— What the task requires —
What is needed is an exact copy of the lines from the start of the records below through the line with "[Instagram Photo] (938, 1512)", without the pictures.

(Stored data entries)
++++++++

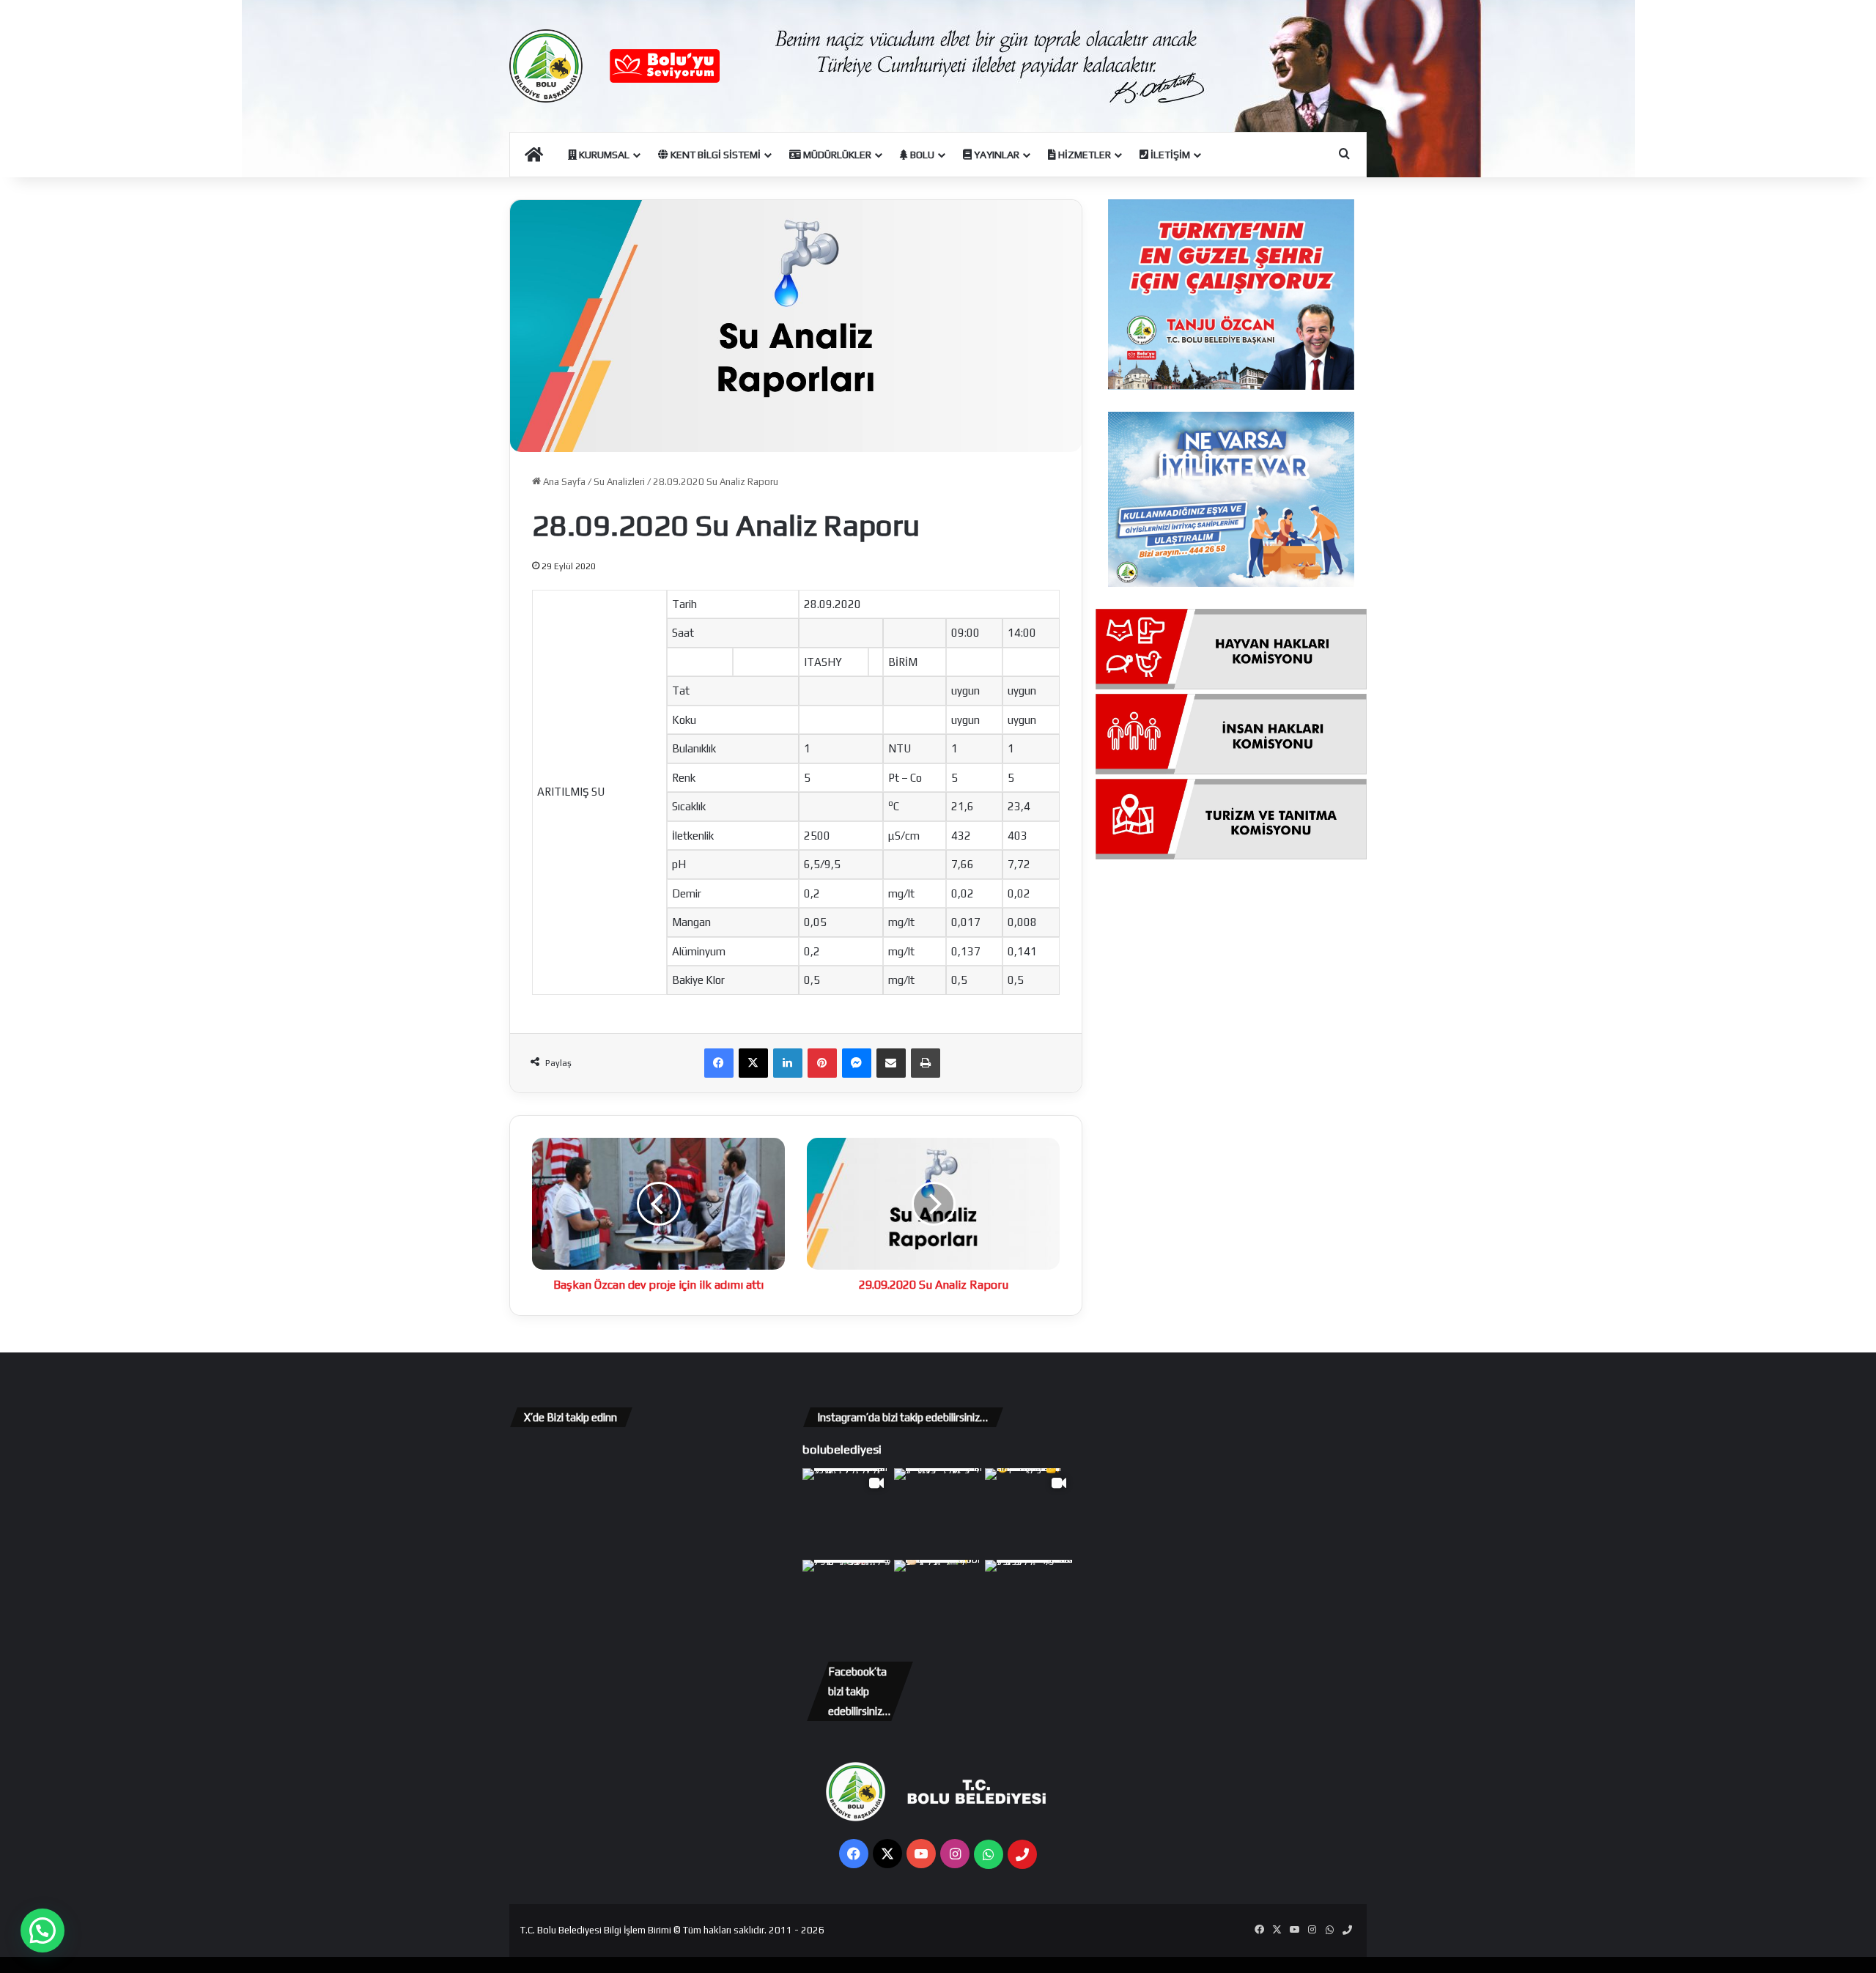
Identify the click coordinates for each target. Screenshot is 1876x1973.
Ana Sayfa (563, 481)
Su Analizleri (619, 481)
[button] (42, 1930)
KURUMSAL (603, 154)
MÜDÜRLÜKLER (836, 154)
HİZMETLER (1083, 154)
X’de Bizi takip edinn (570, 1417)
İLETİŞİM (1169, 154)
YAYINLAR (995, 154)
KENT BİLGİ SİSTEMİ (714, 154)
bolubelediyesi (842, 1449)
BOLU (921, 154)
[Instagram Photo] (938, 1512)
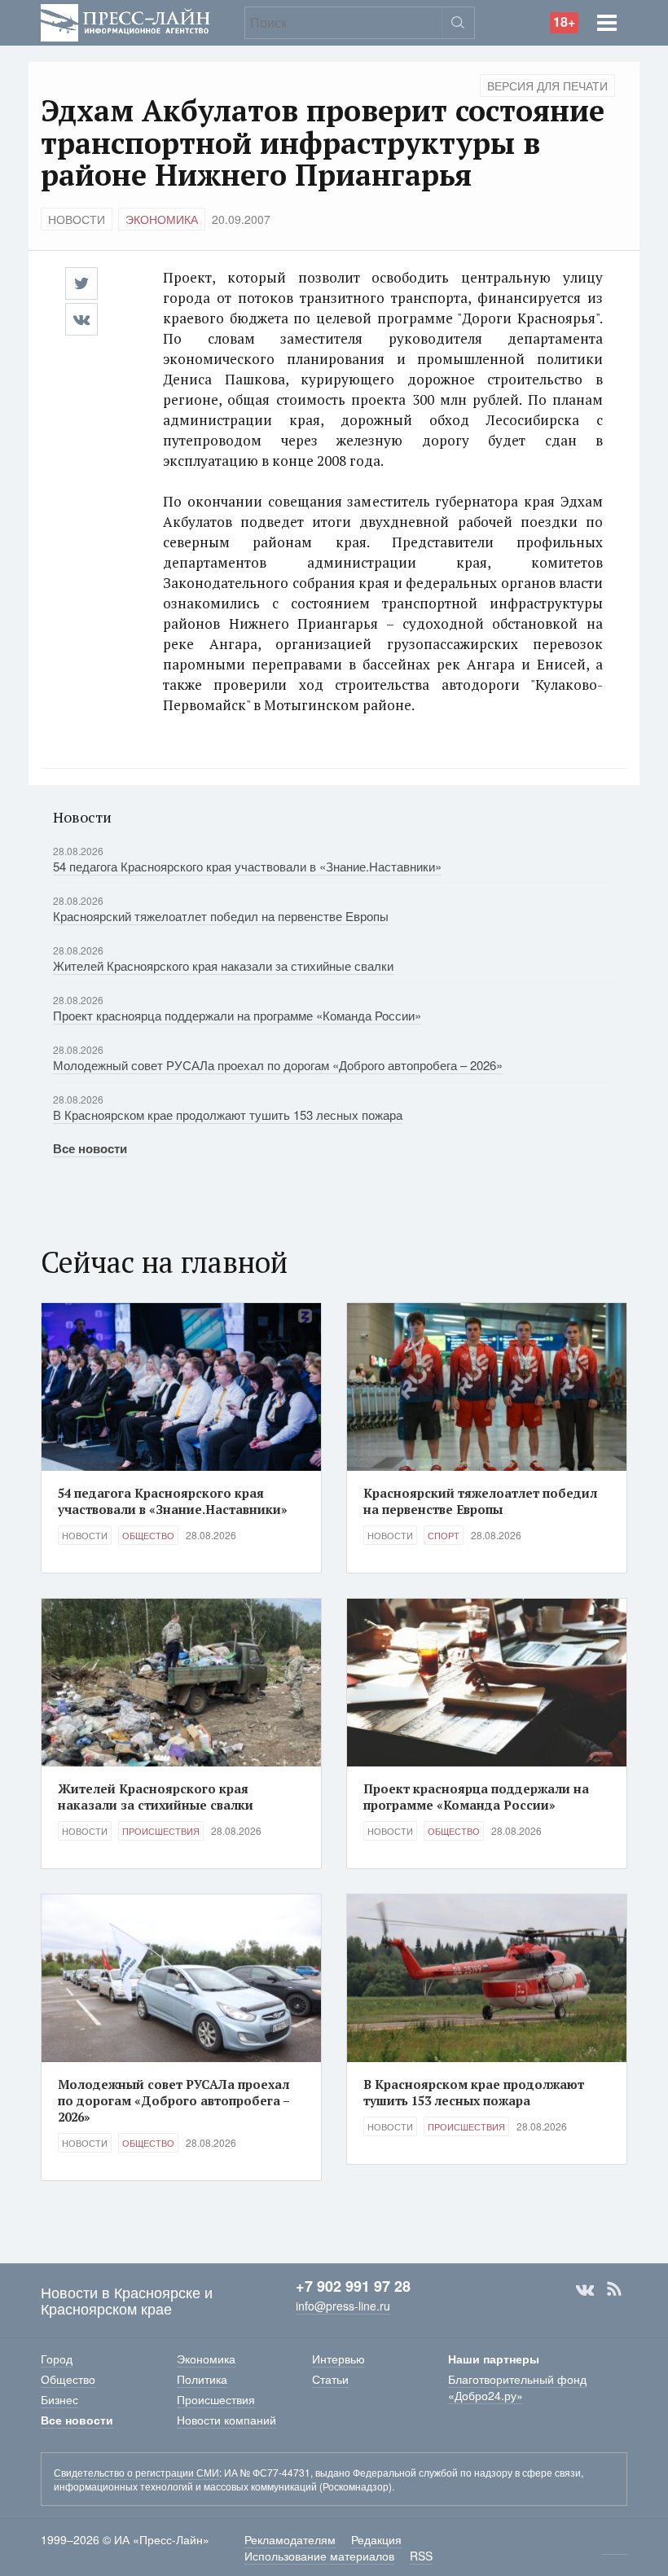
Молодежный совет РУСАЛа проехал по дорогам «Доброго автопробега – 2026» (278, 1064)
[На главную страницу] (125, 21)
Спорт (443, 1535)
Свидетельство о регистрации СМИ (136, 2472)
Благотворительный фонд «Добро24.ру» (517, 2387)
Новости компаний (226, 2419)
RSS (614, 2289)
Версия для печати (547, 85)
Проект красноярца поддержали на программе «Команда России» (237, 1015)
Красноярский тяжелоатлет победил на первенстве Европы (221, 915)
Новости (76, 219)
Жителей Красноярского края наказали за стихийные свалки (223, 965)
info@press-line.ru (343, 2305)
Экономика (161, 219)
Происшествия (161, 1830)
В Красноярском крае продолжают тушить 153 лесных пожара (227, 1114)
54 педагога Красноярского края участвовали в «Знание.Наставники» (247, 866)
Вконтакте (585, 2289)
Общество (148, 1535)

++++++++

— Output below —
Identify the click coordinates for each target. Screenshot is 1876x1973.
Ana Sayfa (563, 481)
Su Analizleri (619, 481)
[button] (42, 1930)
KURUMSAL (603, 154)
MÜDÜRLÜKLER (836, 154)
HİZMETLER (1083, 154)
X’de Bizi takip edinn (570, 1417)
İLETİŞİM (1169, 154)
YAYINLAR (995, 154)
KENT BİLGİ SİSTEMİ (714, 154)
bolubelediyesi (842, 1449)
BOLU (921, 154)
[Instagram Photo] (938, 1512)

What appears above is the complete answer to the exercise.